A Lesson in Business Continuity
Friday, 6/29/2012, a derecho, a thunderstorm with sustained high
straight line winds, hit Virginia, Maryland, DC, Ohio, and some other
states. Large trees and limbs were toppled taking power and
communication lines down with them. Millions were without power and
numerous deaths were attributed to the storm. Few businesses were
*directly* impacted, though their electric, Internet, and phone
providers were.
I am not a fan of the term disaster recovery. When you hear that, you
think about a meteor taking out the whole building, not a key person
having appendicitis or a derecho. I like to think in terms of business
continuity. Business continuity is all about being able to operate,
perhaps in a degraded fashion, when things go wrong.
We did not have a whole lot of warning. The timing for many businesses
in the Washington, DC area was "good." The storm hit my home and office
at 10:30PM on Friday 6/29 and was gone by 11:30PM. The next week
included the July 4 holiday on a Wednesday, so lots of people were
taking time off that week anyway, though Iron Horse was supposed to be
open and all its personnel were in town.
This taught me the following lessons:
(1) Even what you think is a well laid plan will not work if something
else it depends on is not available. The basement of my home flooded
because the torrential rains filled up the basement stairwell.
Unfortunately, the sump pump at the bottom could not pump the water out
because it had no power. I also could not see what was happening
because my six year old had had fun with some of our flashlights and
they had run down, the bulbs had burnt out, or he forgot where he put
them after taking them from where they were supposed to be.
(2) Even if you test your plan, and everyone knows the plan, some of it
might fail. We had those flashlights working a couple of months
before. Though my six year old knew about the plan, those flashlights
were just an irresistible draw.
(3) Assessment is a necessary first step before you attempt to remedy a
problem, but remedies and even attempts at assessment can create further
problems... When I first opened the stairwell door to check on the
water, the power was operating and I could see everything was OK. The
second time, the power was out and I could not see clearly. I opened
the door and a wall of water came in. Oops!
(4) Be safe. Take care of your people. I wanted to see how bad stuff
was and maybe bail out the stairwell, but my wife (wisely) did not let
me go out in the storm. I was upset at having to mop up the basement
and did not want any more flooding, but going out in the storm would not
have been one of my brighter moves.
(5) Think creatively. I had two uninterruptible power supplies in my
house. One was connected to my TV, cable, and Internet. They continued
working when the lights went out so we found out what was happening. But
that one ran down quickly. The other one was connected to a computer
that was powered off. I picked up that UPS and put it on a stable stool
next to the stairwell door and plugged it into the GFI circuit (no, I do
not have a death wish and am very careful with electricity!) on the wall
that had the sump pump plugged in. Then I plugged the sump pump into
it. Yeah! The water immediately pumped out of the stairwell!
(6) Give up and take care of yourself. It was late at night. The
storm had passed. I had sucked the water out of the stairwell.
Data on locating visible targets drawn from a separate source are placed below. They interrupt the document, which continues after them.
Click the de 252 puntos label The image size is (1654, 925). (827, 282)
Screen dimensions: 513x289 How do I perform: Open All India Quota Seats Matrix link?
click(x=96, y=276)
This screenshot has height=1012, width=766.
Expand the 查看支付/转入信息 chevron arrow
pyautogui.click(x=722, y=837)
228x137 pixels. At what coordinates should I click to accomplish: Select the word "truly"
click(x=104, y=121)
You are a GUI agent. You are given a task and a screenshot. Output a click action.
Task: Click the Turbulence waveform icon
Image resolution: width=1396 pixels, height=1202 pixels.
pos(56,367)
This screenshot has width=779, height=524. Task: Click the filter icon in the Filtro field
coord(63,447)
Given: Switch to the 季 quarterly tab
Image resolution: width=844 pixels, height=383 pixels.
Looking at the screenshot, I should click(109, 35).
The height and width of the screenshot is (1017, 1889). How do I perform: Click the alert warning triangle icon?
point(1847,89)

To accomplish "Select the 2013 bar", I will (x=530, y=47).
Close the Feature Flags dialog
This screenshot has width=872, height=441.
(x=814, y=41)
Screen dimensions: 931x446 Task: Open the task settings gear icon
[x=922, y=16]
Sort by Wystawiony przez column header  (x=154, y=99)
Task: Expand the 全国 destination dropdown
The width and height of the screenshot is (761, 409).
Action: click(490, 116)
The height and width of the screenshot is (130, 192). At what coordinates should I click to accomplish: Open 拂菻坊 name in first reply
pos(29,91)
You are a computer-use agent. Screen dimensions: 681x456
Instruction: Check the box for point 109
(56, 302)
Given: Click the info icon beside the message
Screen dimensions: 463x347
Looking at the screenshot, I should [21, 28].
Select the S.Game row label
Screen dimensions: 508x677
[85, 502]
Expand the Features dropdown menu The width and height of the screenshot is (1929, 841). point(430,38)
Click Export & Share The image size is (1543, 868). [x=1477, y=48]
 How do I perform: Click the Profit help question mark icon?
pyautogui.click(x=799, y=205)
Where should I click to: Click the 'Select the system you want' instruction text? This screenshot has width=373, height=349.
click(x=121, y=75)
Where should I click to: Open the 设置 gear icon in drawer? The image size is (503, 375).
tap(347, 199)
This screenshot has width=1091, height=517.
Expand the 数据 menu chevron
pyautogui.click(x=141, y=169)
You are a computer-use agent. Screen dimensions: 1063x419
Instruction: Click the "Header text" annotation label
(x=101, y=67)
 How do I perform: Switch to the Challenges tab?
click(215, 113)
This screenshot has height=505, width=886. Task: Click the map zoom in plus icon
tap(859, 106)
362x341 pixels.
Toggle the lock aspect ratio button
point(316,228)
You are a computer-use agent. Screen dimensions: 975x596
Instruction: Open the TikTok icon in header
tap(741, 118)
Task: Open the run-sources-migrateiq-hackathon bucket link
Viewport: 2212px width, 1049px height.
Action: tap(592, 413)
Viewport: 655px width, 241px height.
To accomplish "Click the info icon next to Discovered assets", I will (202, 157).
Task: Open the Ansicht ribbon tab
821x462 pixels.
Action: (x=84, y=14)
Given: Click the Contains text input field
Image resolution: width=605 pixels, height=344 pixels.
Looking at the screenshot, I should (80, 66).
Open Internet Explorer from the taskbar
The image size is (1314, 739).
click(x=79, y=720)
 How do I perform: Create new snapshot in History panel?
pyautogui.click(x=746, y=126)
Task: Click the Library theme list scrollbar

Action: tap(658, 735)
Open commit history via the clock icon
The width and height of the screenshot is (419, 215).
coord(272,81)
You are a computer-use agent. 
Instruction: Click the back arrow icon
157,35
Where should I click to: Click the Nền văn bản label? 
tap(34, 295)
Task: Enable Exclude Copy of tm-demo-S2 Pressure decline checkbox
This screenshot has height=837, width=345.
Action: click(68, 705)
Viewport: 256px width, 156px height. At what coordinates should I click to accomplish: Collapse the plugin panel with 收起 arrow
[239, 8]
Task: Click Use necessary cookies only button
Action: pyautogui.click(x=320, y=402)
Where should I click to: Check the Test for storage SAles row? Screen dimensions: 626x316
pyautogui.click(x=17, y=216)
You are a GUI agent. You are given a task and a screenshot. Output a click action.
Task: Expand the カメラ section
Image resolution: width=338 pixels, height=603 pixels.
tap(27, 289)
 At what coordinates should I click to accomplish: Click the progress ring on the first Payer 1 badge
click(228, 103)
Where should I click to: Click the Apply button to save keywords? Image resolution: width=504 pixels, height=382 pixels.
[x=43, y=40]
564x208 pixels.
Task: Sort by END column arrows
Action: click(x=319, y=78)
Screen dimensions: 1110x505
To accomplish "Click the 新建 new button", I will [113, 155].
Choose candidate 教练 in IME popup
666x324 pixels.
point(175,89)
We had
no power and I could not see whether other damage had been done. So the
wife, Fluppy the Puppy, my six year old, and I went to sleep in one
bed. Maybe sleep is not the right word to use with a six your old and a
dog in your bed....
(7) Use what works. I could have used my watch or my phone to work as
an alarm clock, but six year olds tend to get up early anyway....
(8) Luck does not hurt. Our power was on again by 7AM, but many people
in our area did not have power for a week. It was also the weekend, so
work was not an issue.
(9) Gather information and reassess as necessary. I found out the area
around my office had been especially hard hit by searching the
Internet. One man was killed by a falling tree on a major road nearby.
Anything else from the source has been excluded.